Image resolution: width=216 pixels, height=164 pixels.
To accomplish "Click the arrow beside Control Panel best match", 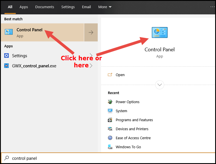I will pyautogui.click(x=91, y=32).
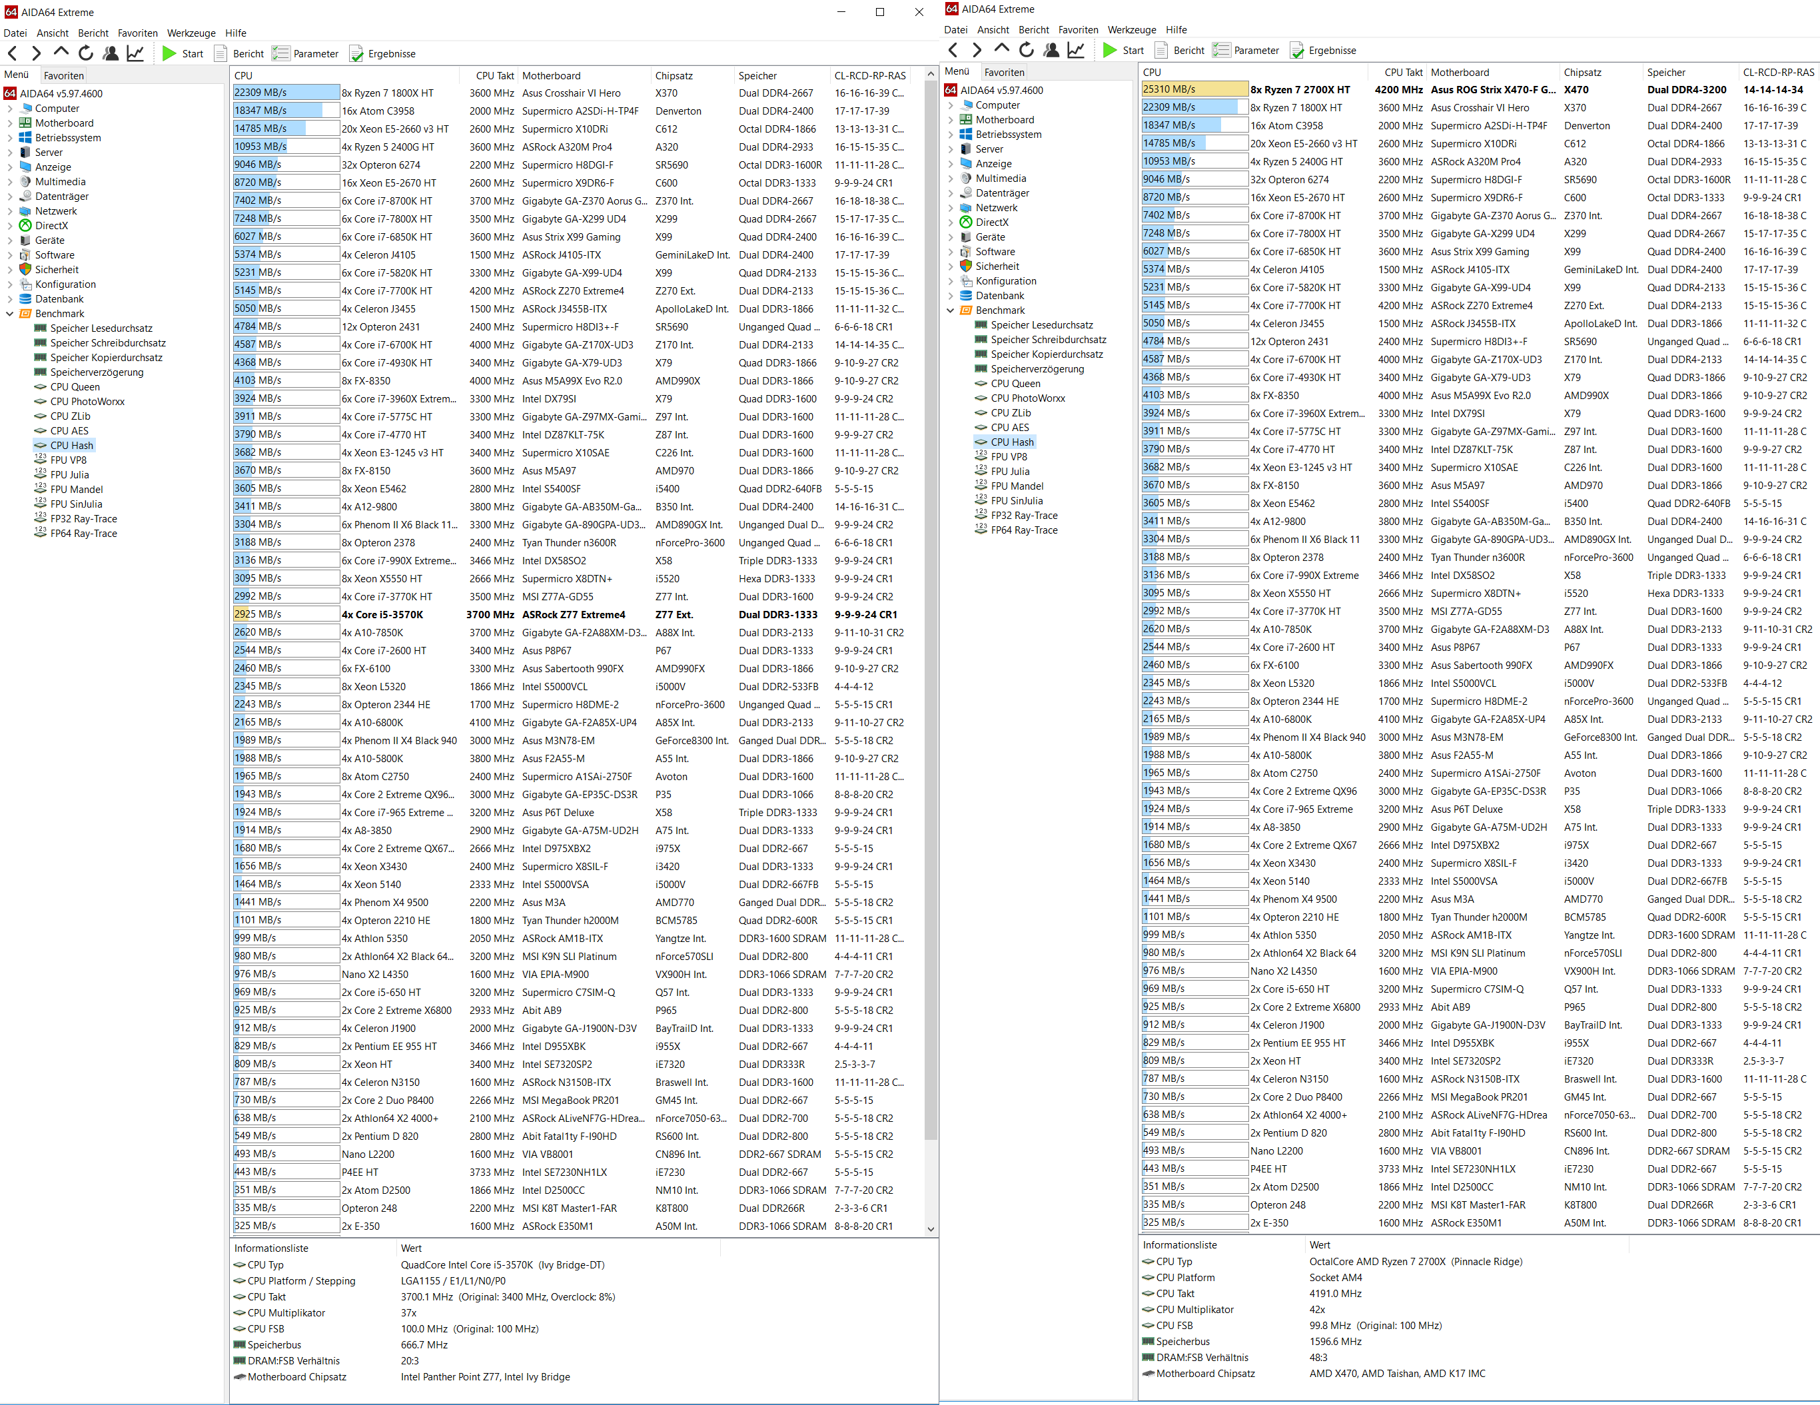Click the Ergebnisse icon in right window
This screenshot has height=1405, width=1820.
(1298, 50)
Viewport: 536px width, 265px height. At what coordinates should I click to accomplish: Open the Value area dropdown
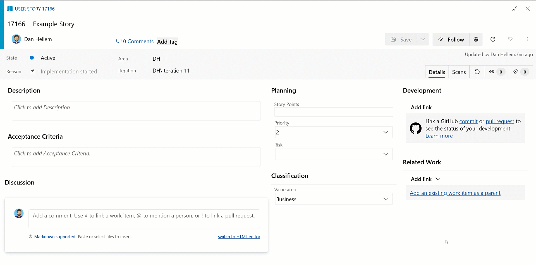(x=386, y=199)
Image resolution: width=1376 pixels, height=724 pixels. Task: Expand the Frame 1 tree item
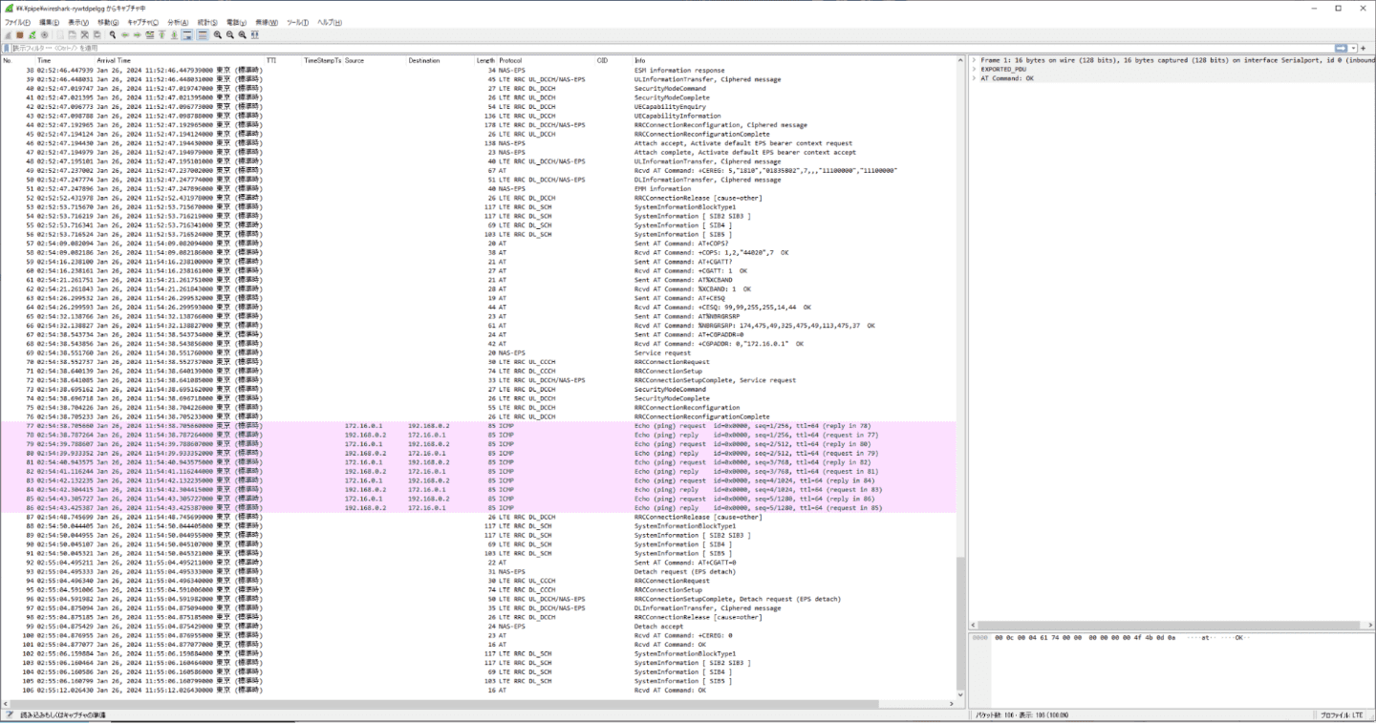(x=974, y=60)
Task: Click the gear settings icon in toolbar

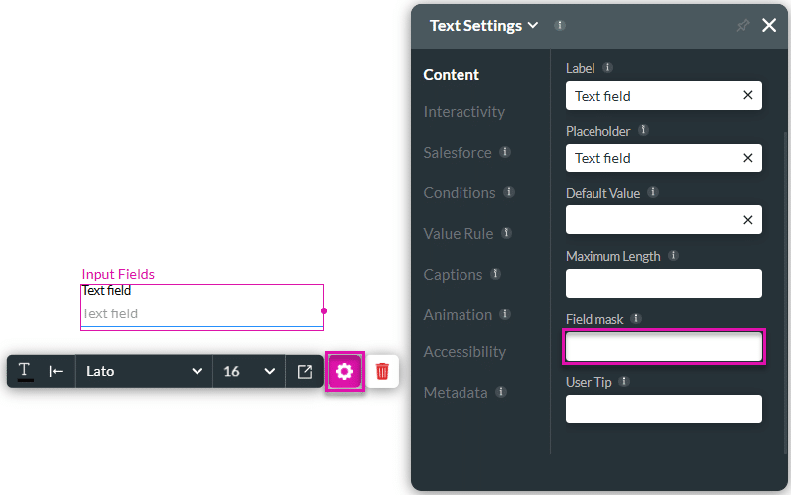Action: click(344, 371)
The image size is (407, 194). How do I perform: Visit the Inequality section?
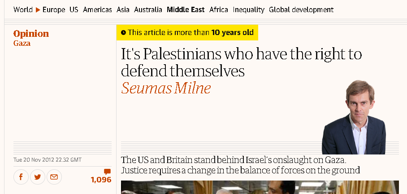249,9
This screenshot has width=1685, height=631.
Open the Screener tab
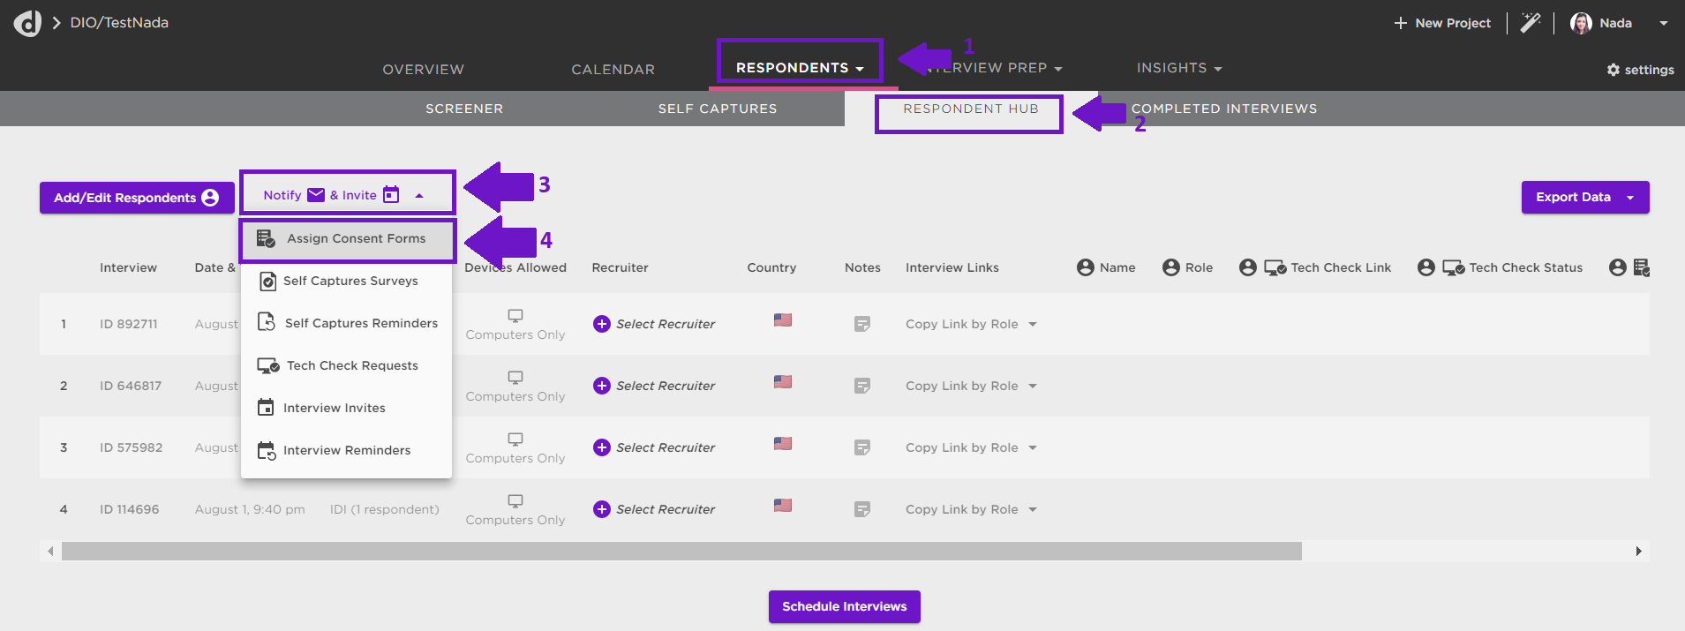point(464,109)
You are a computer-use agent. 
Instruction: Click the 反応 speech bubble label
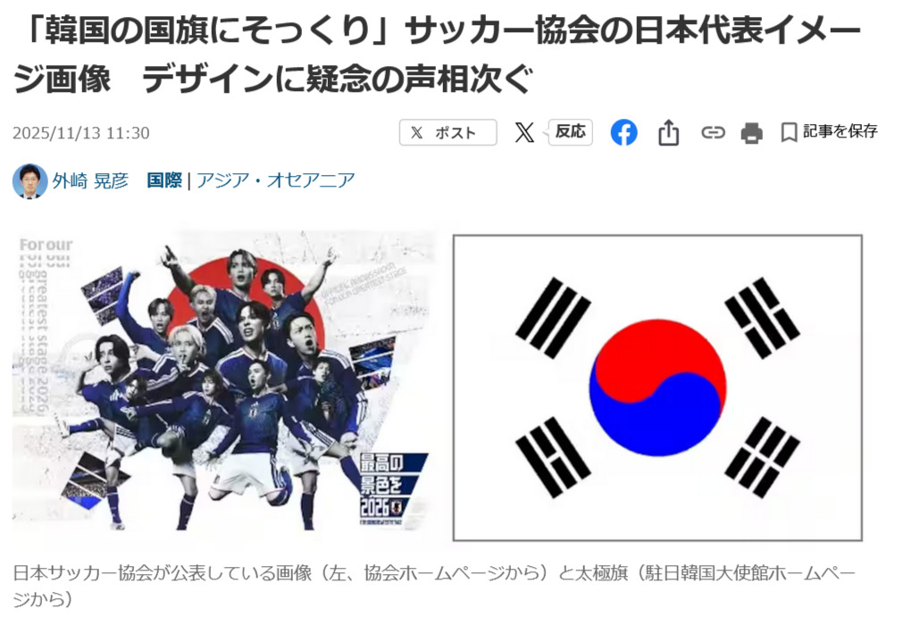tap(570, 132)
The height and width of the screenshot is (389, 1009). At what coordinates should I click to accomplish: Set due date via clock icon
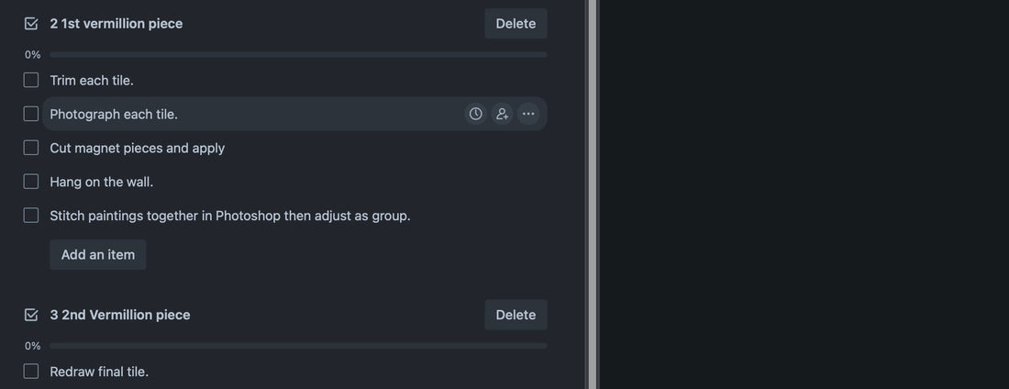tap(475, 114)
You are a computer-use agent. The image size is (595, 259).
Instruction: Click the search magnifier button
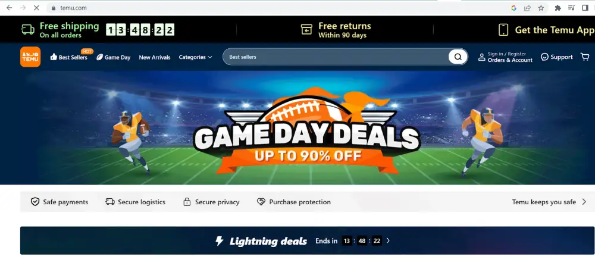(x=458, y=57)
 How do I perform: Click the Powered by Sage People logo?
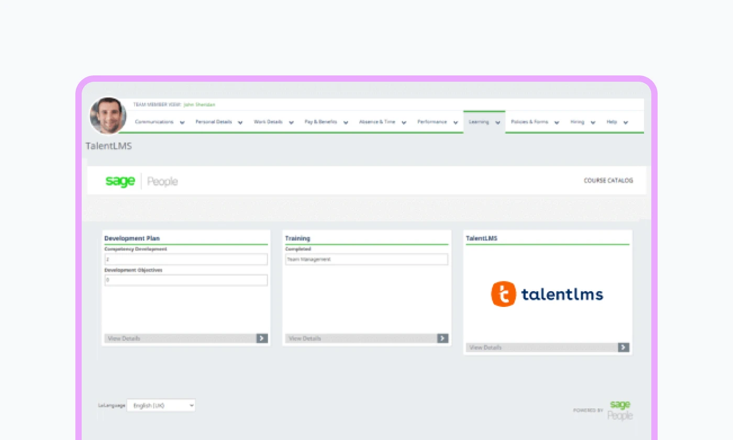coord(620,410)
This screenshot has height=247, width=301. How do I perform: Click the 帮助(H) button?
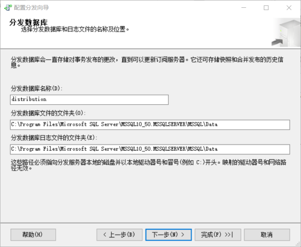tap(33, 235)
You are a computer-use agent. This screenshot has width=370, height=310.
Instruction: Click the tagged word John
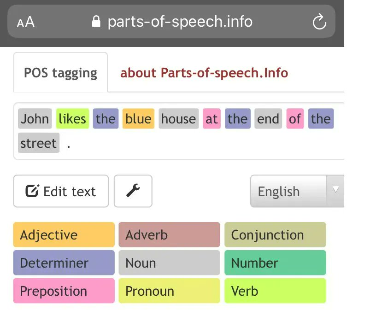tap(35, 119)
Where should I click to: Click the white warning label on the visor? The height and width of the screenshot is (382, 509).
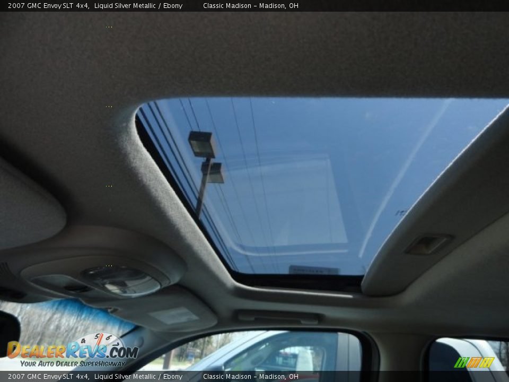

* * *

Starting at the line containing "This screenshot has height=247, width=301." and ending at the end of the records, write out every line again, requests included, but scale each click coordinate in the answers by 2.35 and round to whole numbers, with halves rounding up. Keep the numbers in the requests unchanged, and leave the pictures out.

* _Solved problem_:
This screenshot has height=247, width=301. How do I perform: Click the 帮助(H) button?
tap(78, 552)
You are a computer-use agent. This screenshot has width=370, height=310.
Instruction: Click the tagged word John
tap(82, 280)
Where should I click to: Click the white warning label on the visor? The height and width of the screenshot is (382, 509).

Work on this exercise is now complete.